Members of the CBC, for goodness's sake, put your hands down.  No one is targeting you.  Or anyone else, for that matter.  And while some of you may have dreadful memories of another time in America, it’s not that time anymore, so stop peddling backward to relive it.

Oh, and you over there.  Yeah, you, Deirdre Owens, CUNY professor.  Darren Wilson does not represent a “repressive, capitalist state.”  Was that some kind of lame attempt to write a title for a screenplay, or what?

Members of the St.

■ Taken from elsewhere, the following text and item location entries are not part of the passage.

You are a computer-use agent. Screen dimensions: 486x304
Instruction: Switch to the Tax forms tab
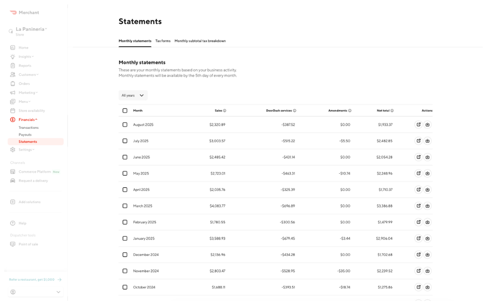click(x=163, y=41)
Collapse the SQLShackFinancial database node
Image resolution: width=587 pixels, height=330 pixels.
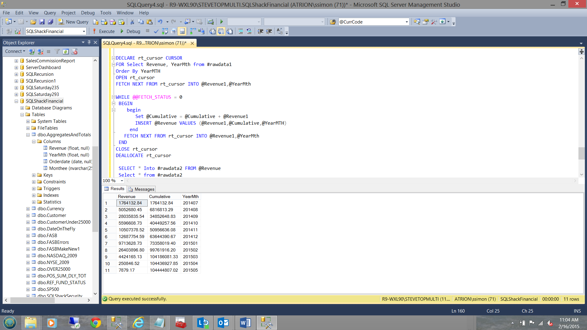[x=16, y=101]
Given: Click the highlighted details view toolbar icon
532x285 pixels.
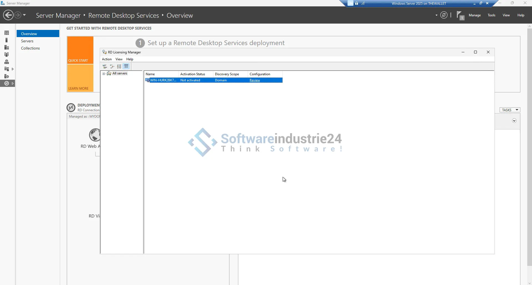Looking at the screenshot, I should point(126,66).
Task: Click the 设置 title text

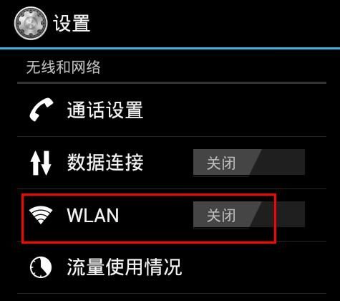Action: click(72, 23)
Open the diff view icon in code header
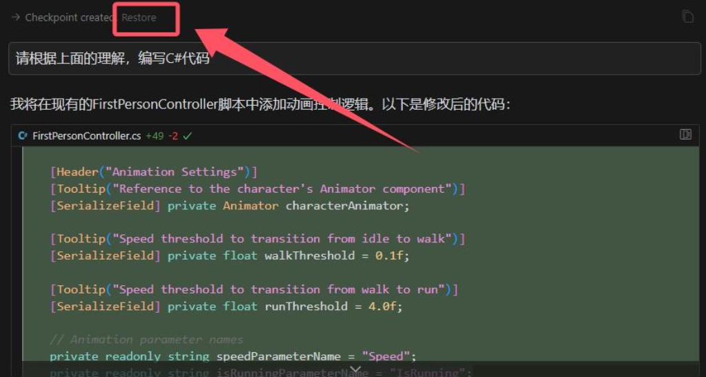This screenshot has height=377, width=706. point(685,134)
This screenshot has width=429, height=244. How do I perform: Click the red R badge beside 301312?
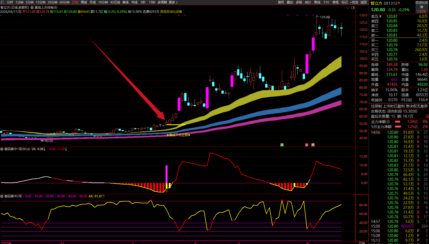[x=399, y=3]
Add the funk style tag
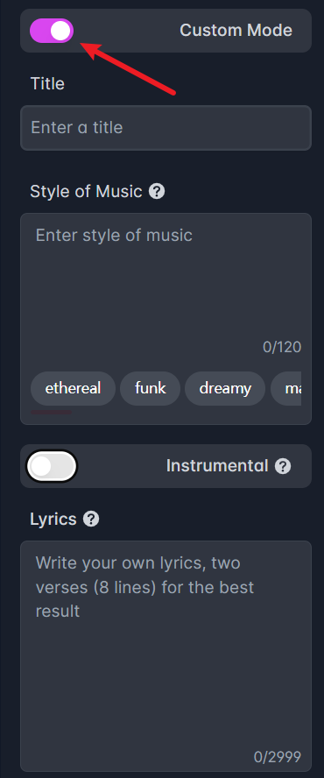Image resolution: width=324 pixels, height=778 pixels. [151, 388]
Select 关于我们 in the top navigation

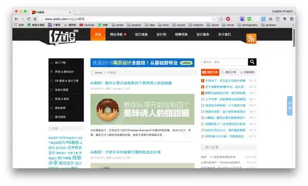[x=225, y=35]
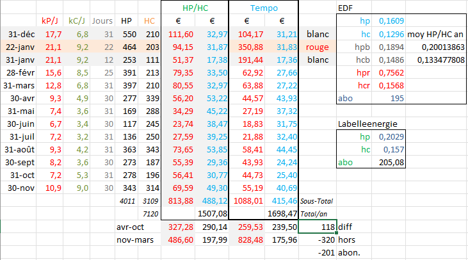
Task: Click the Labelleenergie abo value 205,08
Action: coord(389,163)
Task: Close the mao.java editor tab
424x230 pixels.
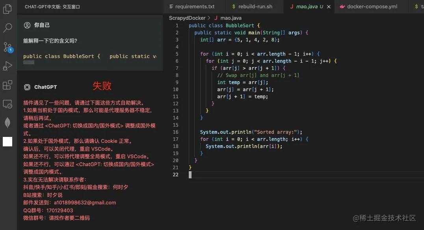Action: 329,7
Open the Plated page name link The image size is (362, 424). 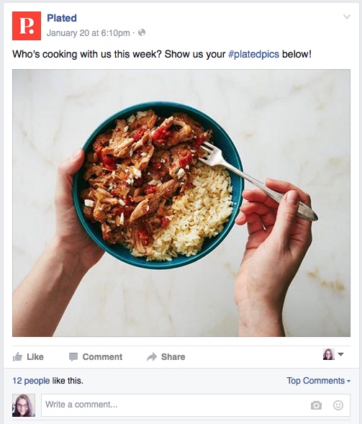pyautogui.click(x=62, y=18)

Louis Rams.  What are you doing?  You couldn’t resist getting swept along in a tide of polluted waters, could you?  How much sense exactly has been knocked out of your heads over the years?

And radio host Tavis Smiley, it’s not “open season, hunting season on black men.”  I can imagine how distressed you or anyone must be feeling to say such a thing, but it’s simply not true.  Not even close.  Not even hardly close.

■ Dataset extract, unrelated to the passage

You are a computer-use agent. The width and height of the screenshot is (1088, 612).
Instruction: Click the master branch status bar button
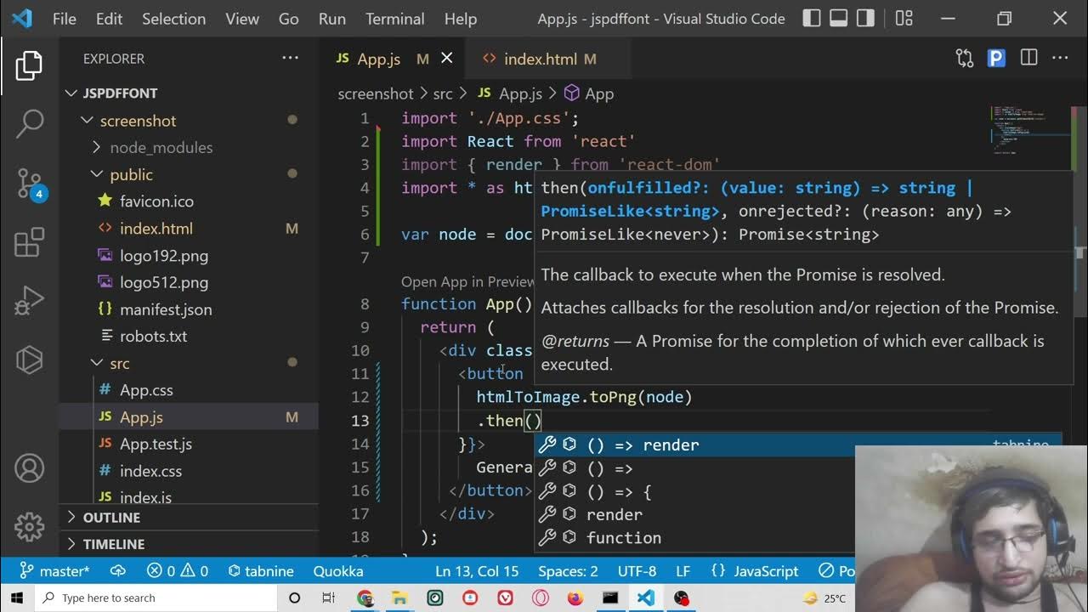54,571
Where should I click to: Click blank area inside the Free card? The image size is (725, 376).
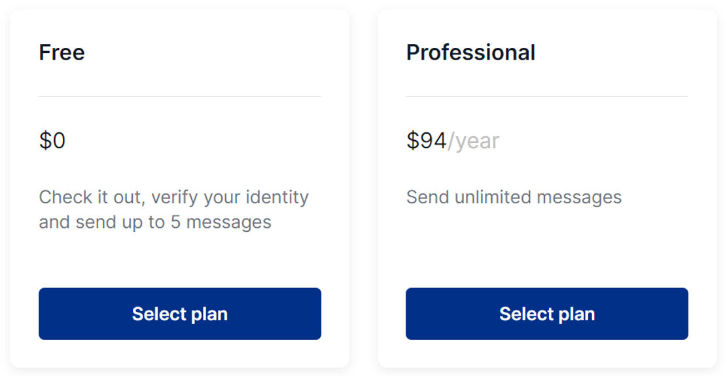(x=180, y=259)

Also giving a shout-out to the fragile babies at Columbia University Law School who need psychological counseling – so traumatized are they by recent events.  Listen, kids, if you have such delicate sensibilities, methinks you ought to find a different field of study.

And whatever bug you’ve got, please stop spreading it around, because it seems highly contagious.  Word up to Harvard patsies.  Get a grip, take your final exams as scheduled, and get on with your lovely lives.  K?

Now after this brief sampling of histrionics, let’s climb down from the stage, turn on the house lights, open the doors, and exit the theater so we can treat ourselves to a few facts:

In 2012, 471 people were shot and killed by the police.  And not because the police decide to go out and shoot folks.  So let’s not walk back into the theater and onto that stage.

Of that number, 326 were white or Hispanic, 123 were black, and the remaining individuals were from other demographic groups.  In other words, approximately one quarter of those killed by the police were black.  According to the 2013 census, 13.2% of Americans are black (with an additional small fraction of 1% being mixed-race).  That means that the number of blacks killed by the police is double the proportion of blacks in the general population.

On the face of it, that seems suspicious.  Until one reviews crime stats and demographics.

According to the Bureau of Prisons, blacks constitute 37.4% of the prison population.  So while blacks make up a little over 13% of the general population, they constitute well over one third of those who are incarcerated for committing a crime.

So while the number of blacks killed by the police is nearly double the proportion of blacks in the general population, the number of blacks involved in criminal activity is more than triple the proportion of blacks in the general population.  Therefore, it would stand to reason that the number of blacks involved with the police is disproportionately higher.  Which would necessarily result in the number of fatalities being proportionately higher as well.

In fact, if one extrapolates these figures to the number of individuals killed by the police in 2012, it would suggest that the number of blacks killed might have been somewhere in the vicinity of 157, which would reflect one third of the total number of individuals killed.  Instead, the number was lower.

Considering the facts (unpopular as that is these days), no case can be made that supports the escalating hysteria about how black lives don’t matter or for the outrageous slander against police officers.

But it makes for some great theater.  And I fear we haven’t seen the end of it.  Not nearly.